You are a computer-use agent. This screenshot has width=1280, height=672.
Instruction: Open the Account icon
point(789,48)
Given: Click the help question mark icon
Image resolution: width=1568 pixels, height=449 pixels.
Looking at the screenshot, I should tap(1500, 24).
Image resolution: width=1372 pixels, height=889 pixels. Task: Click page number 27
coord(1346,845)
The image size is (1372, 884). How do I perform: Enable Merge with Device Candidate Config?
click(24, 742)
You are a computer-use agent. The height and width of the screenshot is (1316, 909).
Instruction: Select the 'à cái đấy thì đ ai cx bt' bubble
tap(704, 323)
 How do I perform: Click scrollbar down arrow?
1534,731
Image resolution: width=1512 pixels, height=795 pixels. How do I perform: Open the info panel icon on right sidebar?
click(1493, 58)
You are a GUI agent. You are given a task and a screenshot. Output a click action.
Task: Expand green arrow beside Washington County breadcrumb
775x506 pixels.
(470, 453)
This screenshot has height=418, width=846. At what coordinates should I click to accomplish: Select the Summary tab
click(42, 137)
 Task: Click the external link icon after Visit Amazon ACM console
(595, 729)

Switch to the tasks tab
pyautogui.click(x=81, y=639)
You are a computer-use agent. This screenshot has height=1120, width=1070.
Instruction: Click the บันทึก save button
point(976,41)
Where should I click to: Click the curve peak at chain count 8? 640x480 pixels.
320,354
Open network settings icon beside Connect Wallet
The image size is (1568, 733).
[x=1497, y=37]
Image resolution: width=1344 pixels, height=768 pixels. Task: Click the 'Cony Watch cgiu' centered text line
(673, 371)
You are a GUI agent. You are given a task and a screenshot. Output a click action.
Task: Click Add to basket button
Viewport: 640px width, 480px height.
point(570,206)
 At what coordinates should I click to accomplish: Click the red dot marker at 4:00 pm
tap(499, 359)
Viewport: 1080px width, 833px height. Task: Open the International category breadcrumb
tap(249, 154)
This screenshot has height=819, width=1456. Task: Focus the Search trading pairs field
########################################
Zadanie do wykonania. Przepisz bez żadnych zmian wszystkie wiersze zapisów, od wiersza zawierającego „has height=1120, width=1070.” w dół aż do wiersza zawierającego „point(976,41)”, łącznie z tymi dwoma wierszami.

Wynik zadania.
You are a computer-use agent. This screenshot has height=1120, width=1070.
Instruction: Click the บันทึก save button
point(976,41)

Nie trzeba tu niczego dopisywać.